(This is the first post in a series documenting the making of our Android concepts. Look out for the second instalment tomorrow morning.)
As a designer and visual creative, I always wanted a way of checking my image based feeds on my mobile phone. Surprisingly, until very recently, there was no app specifically designed for that task.
In one of our Friday brainstorms on mobile, I shared my frustration. That's how the idea started: as my desire to address that problem.
If there was such an app, what would it be like?
Then came the Android Challenge. Through October, each one of us was responsible for fleshing out and visualising a concept for an Android app. The initial idea could come from anywhere. Well, I had this one buzzing in my head for some time, so no second thoughts, it had to be it.
I started by structuring the idea the simplest version in text, outlining the overall concept, the features and the possible usage scenarios. After showing that to a few people and hearing their feedback, I moved on to the first sketches.
As an iPhone user, I had to spend a few days familiarising myself with the Android interface. At this point, I realised it'd be useful for everybody in the team to have a nice standard Android sketch sheet, so I made one. Using a Motorola Droid illustration in actual size on an A3 sized paper, everybody could sketch with more freedom.
You can download the sketch sheet. Then, it was all about pencil and paper.

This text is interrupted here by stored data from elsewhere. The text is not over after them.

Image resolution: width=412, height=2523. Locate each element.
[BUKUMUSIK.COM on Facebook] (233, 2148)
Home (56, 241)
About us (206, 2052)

After doing countless sketches on paper, trying to exhaust all the possible interactions, I was finally satisfied with the wireframes enough to proceed to the visual design. I coupled Adobe Illustrator and Keynote for this phase. I used Illustrator for the UI design and Keynote for mounting and visualising the mockups in sequence. There was not much of a method at this point. All I knew is that it had to be dark and simple, so the focus and visual energy could be always kept on the images.
After several hours overnight, on a single sprint solely for the visual design, I was able to meet the deadline for the next morning.